In the murder case vacated on Tuesday, there were serious questions raised about each of the three main witnesses who testified against Mr. Collins at the original trial. One of them, Angel Santos, was the only person to testify in the aborted habeas corpus hearing, before the district attorney agreed to the unconditional release of Mr. Collins.
Speaking reluctantly and at times saying he was unable to answer questions because his memory of the period “was all screwed up” by drugs, Mr. Santos described being coerced by Mr. Vecchione at the initial trial. “I told them I didn’t want to get involved, so what they did, they locked me up,” he testified. Mr. Vecchione repeatedly threatened to hit him and said, “If you don’t testify you’re going to be in jail a long time,” Mr. Santos said.

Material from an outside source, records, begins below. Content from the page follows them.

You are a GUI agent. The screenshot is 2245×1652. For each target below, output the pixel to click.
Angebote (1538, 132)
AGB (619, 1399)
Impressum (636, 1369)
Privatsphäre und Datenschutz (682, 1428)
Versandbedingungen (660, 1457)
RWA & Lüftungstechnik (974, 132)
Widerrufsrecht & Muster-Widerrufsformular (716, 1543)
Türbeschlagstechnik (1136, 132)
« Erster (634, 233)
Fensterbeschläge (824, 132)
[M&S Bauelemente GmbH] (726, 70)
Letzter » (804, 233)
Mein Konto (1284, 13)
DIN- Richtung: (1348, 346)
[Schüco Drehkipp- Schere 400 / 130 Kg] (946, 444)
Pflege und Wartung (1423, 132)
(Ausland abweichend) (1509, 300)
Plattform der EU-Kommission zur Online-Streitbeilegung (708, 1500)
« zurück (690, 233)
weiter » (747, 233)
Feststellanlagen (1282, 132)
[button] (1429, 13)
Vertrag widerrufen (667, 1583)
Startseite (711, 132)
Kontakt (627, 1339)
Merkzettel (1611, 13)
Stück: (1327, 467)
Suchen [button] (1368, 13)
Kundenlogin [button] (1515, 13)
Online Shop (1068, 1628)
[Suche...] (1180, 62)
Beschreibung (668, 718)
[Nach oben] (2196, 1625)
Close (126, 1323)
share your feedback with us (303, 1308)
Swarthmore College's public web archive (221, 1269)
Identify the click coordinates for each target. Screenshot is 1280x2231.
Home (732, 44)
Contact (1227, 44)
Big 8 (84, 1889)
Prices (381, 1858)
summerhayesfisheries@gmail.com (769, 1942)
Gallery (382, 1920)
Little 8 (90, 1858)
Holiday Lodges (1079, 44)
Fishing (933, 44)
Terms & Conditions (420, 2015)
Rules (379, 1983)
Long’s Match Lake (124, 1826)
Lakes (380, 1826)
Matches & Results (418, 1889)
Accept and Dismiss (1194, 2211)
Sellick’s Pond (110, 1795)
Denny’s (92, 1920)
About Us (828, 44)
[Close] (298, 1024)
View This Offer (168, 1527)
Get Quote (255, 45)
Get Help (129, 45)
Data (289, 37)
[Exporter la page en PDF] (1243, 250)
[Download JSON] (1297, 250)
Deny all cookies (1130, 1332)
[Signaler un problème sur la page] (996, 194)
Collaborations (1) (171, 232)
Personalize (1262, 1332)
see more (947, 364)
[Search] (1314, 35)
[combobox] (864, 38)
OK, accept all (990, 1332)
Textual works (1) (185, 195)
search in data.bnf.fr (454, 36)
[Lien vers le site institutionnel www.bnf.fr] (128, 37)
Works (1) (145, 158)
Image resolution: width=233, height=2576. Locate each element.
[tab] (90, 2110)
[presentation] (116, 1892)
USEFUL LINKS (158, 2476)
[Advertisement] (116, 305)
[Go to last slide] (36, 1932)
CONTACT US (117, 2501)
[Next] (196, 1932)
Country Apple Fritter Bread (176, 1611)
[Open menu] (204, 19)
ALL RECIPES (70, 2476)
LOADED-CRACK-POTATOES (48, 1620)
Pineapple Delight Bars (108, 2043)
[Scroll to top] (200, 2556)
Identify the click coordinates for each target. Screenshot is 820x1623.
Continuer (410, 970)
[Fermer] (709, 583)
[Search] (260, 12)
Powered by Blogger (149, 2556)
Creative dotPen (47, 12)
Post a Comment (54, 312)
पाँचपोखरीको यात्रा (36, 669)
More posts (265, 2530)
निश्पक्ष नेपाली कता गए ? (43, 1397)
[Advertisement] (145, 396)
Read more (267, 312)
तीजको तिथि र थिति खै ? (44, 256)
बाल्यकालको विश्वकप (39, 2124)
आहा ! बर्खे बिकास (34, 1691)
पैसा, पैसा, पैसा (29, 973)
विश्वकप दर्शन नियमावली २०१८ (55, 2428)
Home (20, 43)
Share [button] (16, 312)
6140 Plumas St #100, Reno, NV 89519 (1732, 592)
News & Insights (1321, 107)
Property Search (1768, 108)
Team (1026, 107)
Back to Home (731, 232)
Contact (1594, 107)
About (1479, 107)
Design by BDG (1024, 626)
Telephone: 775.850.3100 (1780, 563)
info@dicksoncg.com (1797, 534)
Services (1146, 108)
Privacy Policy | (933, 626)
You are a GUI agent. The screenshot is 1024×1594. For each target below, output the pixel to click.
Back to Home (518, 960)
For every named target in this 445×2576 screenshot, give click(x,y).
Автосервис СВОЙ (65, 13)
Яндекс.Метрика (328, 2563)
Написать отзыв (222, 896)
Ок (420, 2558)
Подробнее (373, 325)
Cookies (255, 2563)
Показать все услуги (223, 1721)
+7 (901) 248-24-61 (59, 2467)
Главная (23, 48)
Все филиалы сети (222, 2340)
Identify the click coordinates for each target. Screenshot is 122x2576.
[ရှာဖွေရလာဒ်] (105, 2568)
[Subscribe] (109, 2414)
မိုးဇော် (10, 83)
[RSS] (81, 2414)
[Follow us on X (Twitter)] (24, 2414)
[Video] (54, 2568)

He said he was held in jail for a week before he agreed to testify and was kept in custody until he testified against Mr. Collins.
In 2006, Mr. Vecchione signed a sworn affidavit stating: “No deals were made with witnesses that were not disclosed by me to the court and the defense. No witness ever recanted a prior statement or grand jury testimony. No witness had to be threatened or forced to testify.”
Mr. Rudin, the defense lawyer, declined to say whether Mr. Collins would file a civil suit or any formal complaints relating to the case. “Everything will be studied at the appropriate time. Right now we have to get him home and get him with his family,” he said. “But it’s not going to end here.”